Spirals of floating model airplane propellers, motorized by a light sensitive speed controller, form the projection surface for a real-time computer generated image of interference patterns. The image projected on the propeller directly effects the speed  of that propeller through its light sensor. Viewers' shadows interact with the projection, triggering pulses of interference waves, manipulating the speeds of the propellers.


 



Time Machine was inspired by the recipients of the 2001 Nobel Prize for Physics, who determined that matter, like light, has properties of coherence made evident through examination of interference patterns.  They essentially created the first "Matter Laser," functioning much like a normal laser, but creating a coherent beam of matter rather than light.  The Nobel site has more information about this discovery.



 





The installation occupies a 50 x 50 foot area, with multiple projection sources and 16 propellers, creating a completely immersive physical space.
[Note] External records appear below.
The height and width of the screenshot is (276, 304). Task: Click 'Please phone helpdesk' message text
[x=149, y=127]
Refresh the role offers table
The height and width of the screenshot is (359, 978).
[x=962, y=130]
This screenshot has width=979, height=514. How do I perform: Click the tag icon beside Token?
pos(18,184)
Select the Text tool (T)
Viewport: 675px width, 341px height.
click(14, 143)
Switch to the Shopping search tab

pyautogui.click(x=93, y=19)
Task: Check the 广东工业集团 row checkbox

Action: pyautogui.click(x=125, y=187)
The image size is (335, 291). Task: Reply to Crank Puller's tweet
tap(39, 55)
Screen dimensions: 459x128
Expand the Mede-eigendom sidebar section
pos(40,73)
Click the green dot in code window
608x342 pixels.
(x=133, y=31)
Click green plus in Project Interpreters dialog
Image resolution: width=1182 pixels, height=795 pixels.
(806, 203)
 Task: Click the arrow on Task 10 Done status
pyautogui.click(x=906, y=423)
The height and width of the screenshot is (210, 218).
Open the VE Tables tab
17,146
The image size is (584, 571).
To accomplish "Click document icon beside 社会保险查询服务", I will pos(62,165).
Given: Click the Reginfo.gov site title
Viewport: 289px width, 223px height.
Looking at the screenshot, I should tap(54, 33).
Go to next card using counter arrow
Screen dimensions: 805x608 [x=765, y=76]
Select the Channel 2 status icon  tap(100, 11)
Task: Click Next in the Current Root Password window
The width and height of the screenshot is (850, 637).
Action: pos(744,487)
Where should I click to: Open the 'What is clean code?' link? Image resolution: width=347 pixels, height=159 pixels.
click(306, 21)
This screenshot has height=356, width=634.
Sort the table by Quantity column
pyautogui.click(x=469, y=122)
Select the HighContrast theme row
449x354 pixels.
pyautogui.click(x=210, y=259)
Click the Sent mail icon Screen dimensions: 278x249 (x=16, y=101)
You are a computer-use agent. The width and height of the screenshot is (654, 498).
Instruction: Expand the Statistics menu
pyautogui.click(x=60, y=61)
Moving one's hand in the proximity of a propeller blocks the light -- the propeller spins faster.  Multiple projection sources are used so that the viewer can block only one source at a time.  This way, regardless of the viewer's position, an image will be projected both on the viewers, on the propellers, and on the back wall.


 
 


 

A remarkable sense of space is created by the layers of suspended propellers and multiple projection sources.  When the viewer enters Time Machine their perceptions of space, position, and time are radically altered.